Ricopia senza cambiare nulla il passo del brano sulla storia della probabilità che comincia con "Né Pascal né" e va avanti fino a "dei due francesi.".

## BRANO DI PARTENZA:
-=-=-=-=-
Cap. V
Elementi di probabilità e statistica
Il concetto di probabilità sembra del tutto ignoto agli
antichi, malgrado si sia voluto trovare qualche cenno di
ragionamenti in cui esso è implicitamente presente. Anche nei
giochi d'azzardo, per esempio con dadi o astragali, sembra che i
punteggi fossero completamente slegati dalla probabilità dei
vari risultati.
I primi studi conosciuti di questioni di probabilità si
riferiscono al gioco dei dadi e compaiono nel libro De aleae
ludo (Il gioco dei dadi) di Girolamo Cardano. L'effettivo
inizio della moderna teoria delle probabilità, però, deve farsi
risalire ad una corrispondenza tra i matematici francesi Pascal e Fermat,
originata intorno al 1650 da problemi posti a Pascal da un
accanito giocatore d'azzardo, il cavaliere de Méré. Essi
disputavano su problemi del tipo:
Gettando un dado otto volte, un giocatore deve tentare di fare uno, ma dopo tre tentativi non riusciti il gioco viene interrotto. In che misura ha diritto alla posta?
Né Pascal né Fermat diedero una stesura sistematica ai loro risultati, ma nel 1657 Huygens pubblicò un trattato, De ratiociniis in ludo aleae (Sui ragionamenti nel gioco dei dadi), che era stato ispirato dalla corrispondenza dei due francesi.
Accanto all'applicazione del calcolo delle probabilità al
gioco dei dadi, al problema dei punti, all'estrazione di palle di
diverso colore da un sacchetto e ad altri giochi, compare,
intorno al XVII secolo, la matematica attuariale: l'applicazione
del calcolo delle probabilità alle attività assicurative,
specialmente per ciò che riguarda le assicurazioni sulla vita.
Basandosi su ipotesi (fissate alla luce di esperienze passate e
anticipando tendenze future) inerenti ai tassi di mortalità, ai
salari, ai tassi di interesse e ai dividendi, la matematica
attuariale si prefigge di "predire" risultati futuri.
-=-=-=-=-
## DATI DA ESAMINARE:
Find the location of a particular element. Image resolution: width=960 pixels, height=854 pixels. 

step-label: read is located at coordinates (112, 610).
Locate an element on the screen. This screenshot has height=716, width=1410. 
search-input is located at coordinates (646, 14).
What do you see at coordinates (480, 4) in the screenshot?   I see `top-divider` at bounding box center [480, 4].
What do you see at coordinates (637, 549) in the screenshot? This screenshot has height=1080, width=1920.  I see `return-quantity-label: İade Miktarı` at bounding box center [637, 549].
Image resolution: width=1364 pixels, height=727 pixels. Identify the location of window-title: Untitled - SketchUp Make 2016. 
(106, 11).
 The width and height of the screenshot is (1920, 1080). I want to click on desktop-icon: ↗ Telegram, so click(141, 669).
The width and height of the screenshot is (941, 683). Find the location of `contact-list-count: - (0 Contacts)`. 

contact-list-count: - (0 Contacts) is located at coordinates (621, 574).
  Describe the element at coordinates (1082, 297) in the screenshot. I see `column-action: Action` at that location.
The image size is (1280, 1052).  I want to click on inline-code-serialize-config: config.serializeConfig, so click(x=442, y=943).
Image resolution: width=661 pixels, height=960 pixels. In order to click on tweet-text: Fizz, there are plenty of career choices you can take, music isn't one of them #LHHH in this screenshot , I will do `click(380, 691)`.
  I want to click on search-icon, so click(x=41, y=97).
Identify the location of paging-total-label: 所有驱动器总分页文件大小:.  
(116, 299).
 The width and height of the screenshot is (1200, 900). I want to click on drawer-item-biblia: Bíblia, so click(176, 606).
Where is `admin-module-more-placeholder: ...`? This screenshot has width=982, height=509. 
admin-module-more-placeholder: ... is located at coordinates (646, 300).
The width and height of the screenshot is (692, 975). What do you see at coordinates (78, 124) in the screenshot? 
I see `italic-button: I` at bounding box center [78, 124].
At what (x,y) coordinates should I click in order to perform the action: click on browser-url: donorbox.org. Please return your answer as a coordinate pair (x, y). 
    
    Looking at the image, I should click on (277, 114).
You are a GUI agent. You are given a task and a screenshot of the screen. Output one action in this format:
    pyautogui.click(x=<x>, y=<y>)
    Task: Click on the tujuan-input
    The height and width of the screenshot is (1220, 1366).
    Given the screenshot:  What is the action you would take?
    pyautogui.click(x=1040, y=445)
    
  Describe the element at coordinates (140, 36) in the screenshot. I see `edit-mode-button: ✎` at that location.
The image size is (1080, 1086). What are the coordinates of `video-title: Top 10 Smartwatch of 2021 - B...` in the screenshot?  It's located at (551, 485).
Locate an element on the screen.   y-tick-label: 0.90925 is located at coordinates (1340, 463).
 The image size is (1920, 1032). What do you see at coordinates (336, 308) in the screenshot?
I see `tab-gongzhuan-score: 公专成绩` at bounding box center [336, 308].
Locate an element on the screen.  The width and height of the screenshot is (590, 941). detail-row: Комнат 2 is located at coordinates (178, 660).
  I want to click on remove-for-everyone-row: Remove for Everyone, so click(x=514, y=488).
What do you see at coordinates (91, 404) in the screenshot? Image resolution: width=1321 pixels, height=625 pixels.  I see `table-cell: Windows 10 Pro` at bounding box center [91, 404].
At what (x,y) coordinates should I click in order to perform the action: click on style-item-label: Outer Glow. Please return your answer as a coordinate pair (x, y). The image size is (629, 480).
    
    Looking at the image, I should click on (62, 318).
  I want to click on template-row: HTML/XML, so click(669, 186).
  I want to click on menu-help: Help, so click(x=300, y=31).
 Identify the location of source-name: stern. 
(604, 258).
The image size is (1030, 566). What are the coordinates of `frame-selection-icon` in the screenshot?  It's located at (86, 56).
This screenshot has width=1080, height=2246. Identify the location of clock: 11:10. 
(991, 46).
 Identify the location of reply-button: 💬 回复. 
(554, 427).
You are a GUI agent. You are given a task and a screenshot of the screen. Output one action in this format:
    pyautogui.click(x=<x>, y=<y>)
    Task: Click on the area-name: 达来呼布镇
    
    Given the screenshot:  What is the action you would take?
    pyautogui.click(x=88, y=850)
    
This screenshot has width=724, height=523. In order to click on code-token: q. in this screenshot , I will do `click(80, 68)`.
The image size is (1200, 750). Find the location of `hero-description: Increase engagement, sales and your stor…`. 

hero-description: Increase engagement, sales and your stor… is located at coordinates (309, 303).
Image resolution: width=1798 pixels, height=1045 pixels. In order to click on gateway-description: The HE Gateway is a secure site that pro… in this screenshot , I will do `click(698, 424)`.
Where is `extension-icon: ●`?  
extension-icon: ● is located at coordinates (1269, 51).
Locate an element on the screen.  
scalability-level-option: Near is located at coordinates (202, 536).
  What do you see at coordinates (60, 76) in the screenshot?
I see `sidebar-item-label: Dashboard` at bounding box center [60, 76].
-=-=-=-=-
## LA TUA SOLUZIONE:
Né Pascal né Fermat diedero una stesura sistematica ai loro risultati, ma nel 1657 Huygens pubblicò un trattato, De ratiociniis in ludo aleae (Sui ragionamenti nel gioco dei dadi), che era stato ispirato dalla corrispondenza dei due francesi.